Two years ago, UK Prime Minister Boris Johnson promised to enact a ban on conversion therapy, describing it as "abhorrent" and having "no place in a civilized society." But today it emerged that his government would allow it to continue, breaking years of promises—not least one they put in the Queen's own mouth. Conversion therapy refers to various pseudo-scientific procedures which claim to change or suppress someone's sexual orientation and is already banned in several countries.
The document advises announcing the U-turn as part of this year's Queen's Speech in early May, suggesting: "This will allow us to position the decision as prioritising our legislative programme, and reduces the risk of looking like we have singled out an LGBT issue."

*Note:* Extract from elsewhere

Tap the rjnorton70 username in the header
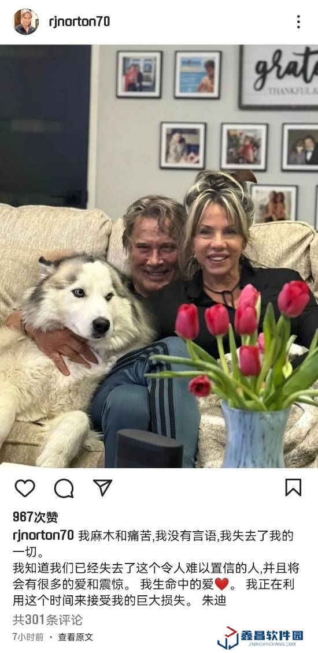 79,22
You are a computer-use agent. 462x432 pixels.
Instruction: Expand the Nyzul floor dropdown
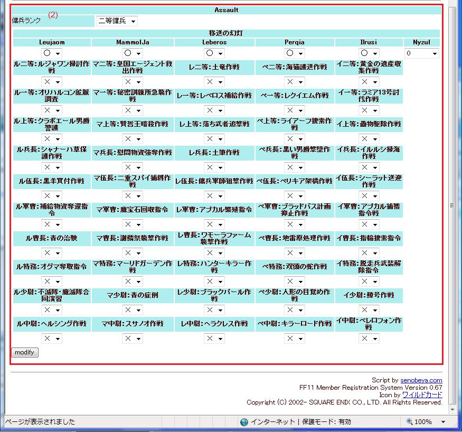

It sets out how the government should respond to critical questions about the decision. It suggests the justification that: "Given the unprecedented circumstances of major pressures on cost of living and the crisis in Ukraine, there is an urgent need to rationalise our legislative programme". However, the document warns that those involved in designing a ban have not yet been informed about the change of policy, including the Equalities Minister, Liz Truss.
British right-wingers saw the stunning return of overt homophobia to U.S. politics—Florida governor DeSantis signed the "Don't Say Gay" bill just days ago—and are realizing that the culture war around trans and gay issues is politically expedient.
(In the U.S. it's more obvious that the fight against trans rights and for religious "freedom" extends the same old anti-gay crusade; Britons participating in that fight seem to find it mysterious that they are suddenly being lumped in with the groomers.)
Update: in a quick U-turn, the British government has reportedly agreed to ban conversion therapy after all—but it will still be permitted for trans people.
Making an exception for the "aborrhent" treatment for trans people the day you promise to curtail it everyone else seems an object lesson in unmasking hidden agendas.